━━━━━ Extract to read ━━━━━
The summer league squad this year is led by the Wizards' young nucleus of fourth-year forward/center Andray Blatche, guards Nick Young and Dee Brown and forward Dominic McGuire - all entering their second NBA seasons - and their 2008 first-round draft pick, center JaVale McGee. Second-year forward Oleksiy Pecherov also made the trip out to Las Vegas but has been sidelined the last week with a sprained left ankle, and his status is uncertain.
Another six prospects - including 2006 second-round pick Vladimir Veremeenko, who has spent the last two years playing in Russia - round out the roster. But while team management will be evaluating those six prospects, the chief desire is to see growth out of the organization's future.
"This is really for our young veterans," Wizards president Ernie Grunfeld said. "It's about them getting used to playing with one another and improving as we go along. We want to see how they match up against some of the younger players in the league. ... After summer league is over, we'll know exactly what kind of things we want to work on for the rest of the summer."
Wizards officials described this summer as a crucial time in the development of that young veteran group, and they seem to have gotten that point across.
Blatche averaged a career-best 7.5 points, 5.2 rebounds and 1.4 blocks last season. In 15 games as a starter he averaged 11.5 points, 8.1 rebounds and 1.93 blocks. Criticized at times in the last three seasons for having a subpar work ethic, Blatche said he has "turned into a gym rat this summer."
He's aware that most players entering their fourth NBA season don't play summer league basketball but said he believed it was important to do so to continue his development.
"I want to go out there and get in better shape, become more of a presence in the paint," Blatche said. "Last year one problem for me was conditioning. That's why I struggled sometimes. So the best way for me to get in shape is play games, so that's why I'm doing this. This way I'll be ahead when the season starts."
McGuire also has been working on his conditioning. Despite being used only sparingly last year, McGuire pleased Wizards coaches with his athleticism, hustle and defensive play. Believing he can carve out a niche for himself with that style of game, McGuire increased his conditioning - dropping from 235 pounds to 225.
"I wanted to get quicker this year so I can be that lock-down defender for us," McGuire said.
The small forward, who averaged just 1.3 points a game last season, also worked on honing his midrange jumper so he can contribute more offensively.
━━━━━
What needs to be done:
Transcribe word for word the passage of the article on the Wizards' summer league squad that runs between "Wizards officials described" and "that point across.", inclusive.
━━━━━ Dataset excerpts ━━━━━
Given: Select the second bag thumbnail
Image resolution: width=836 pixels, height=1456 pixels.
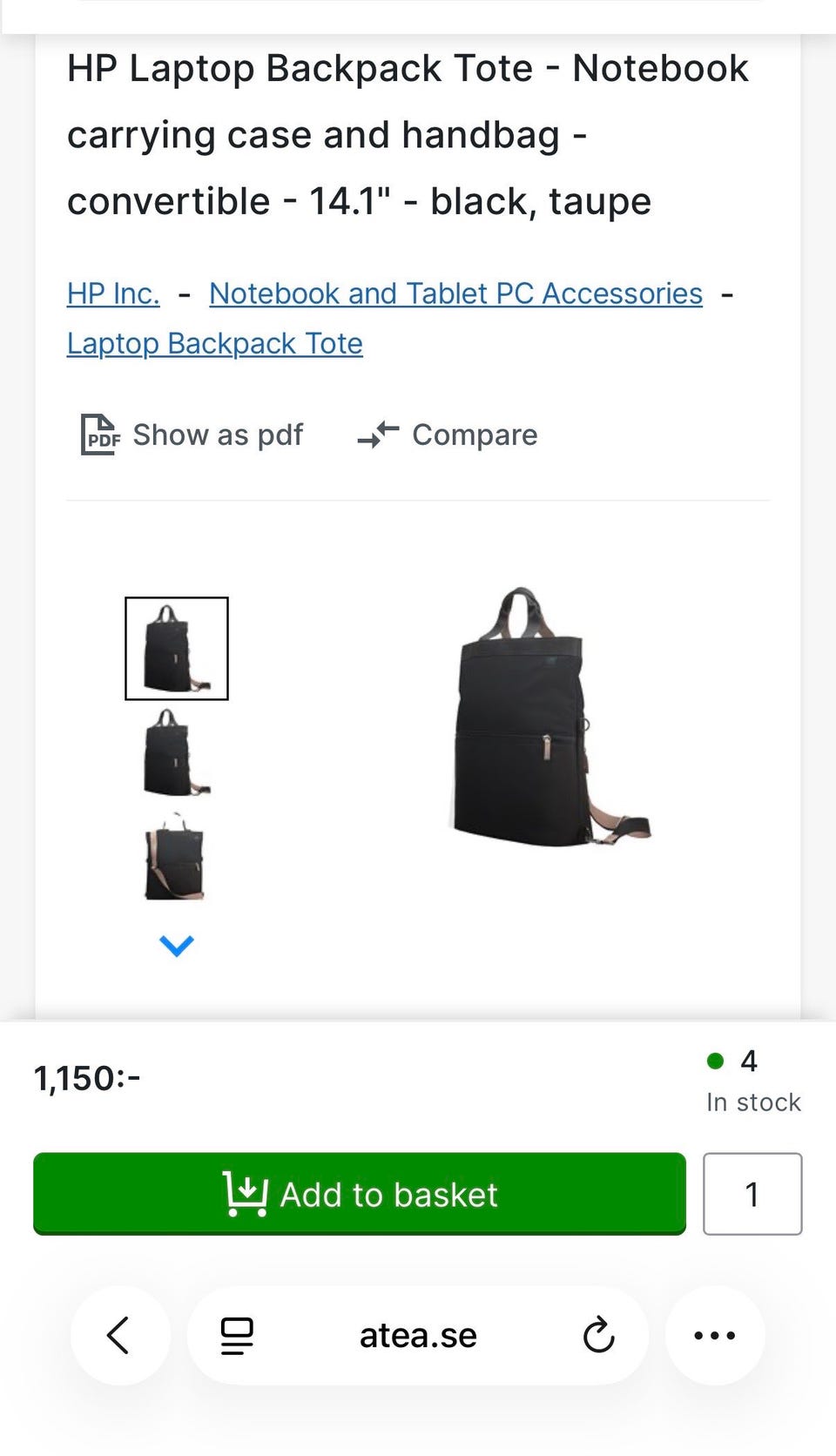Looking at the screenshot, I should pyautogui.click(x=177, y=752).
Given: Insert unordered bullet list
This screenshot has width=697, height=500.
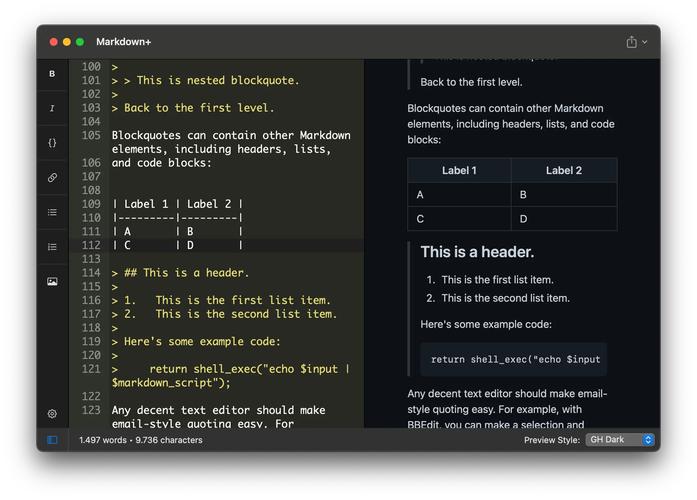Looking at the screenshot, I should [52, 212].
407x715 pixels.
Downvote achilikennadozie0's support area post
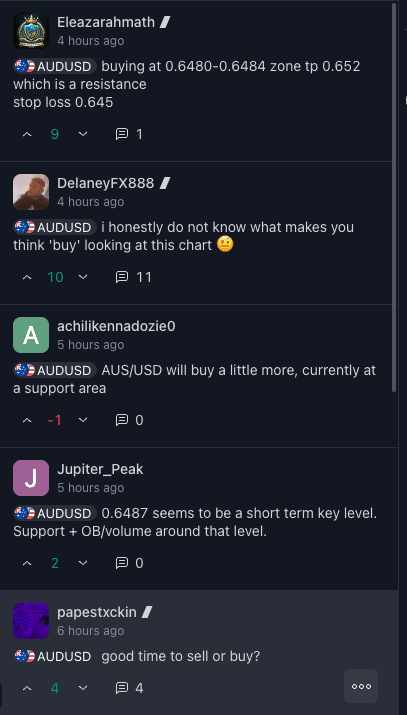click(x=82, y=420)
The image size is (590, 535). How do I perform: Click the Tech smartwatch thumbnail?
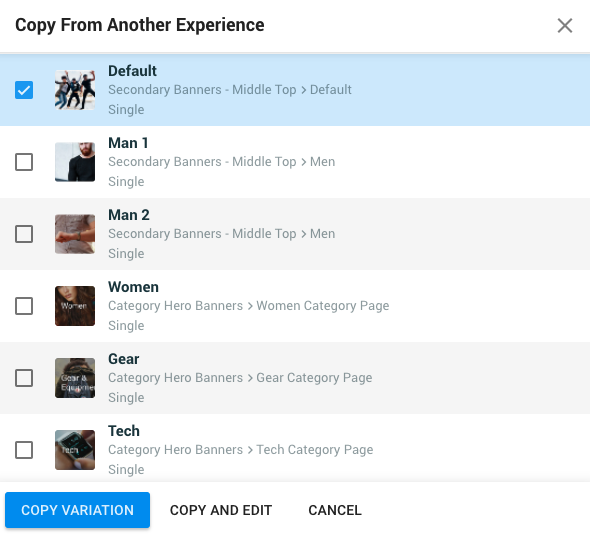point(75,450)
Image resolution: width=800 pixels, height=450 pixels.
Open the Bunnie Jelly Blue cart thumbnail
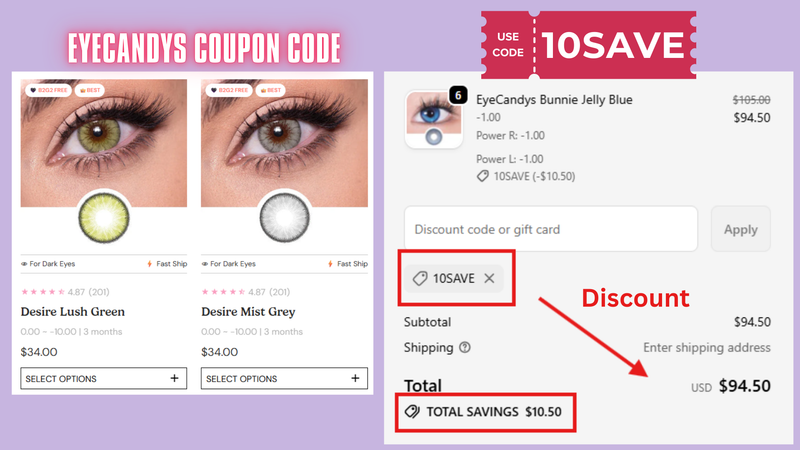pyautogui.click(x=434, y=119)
━━━━━
Response to the exercise:
Wizards officials described this summer as a crucial time in the development of that young veteran group, and they seem to have gotten that point across.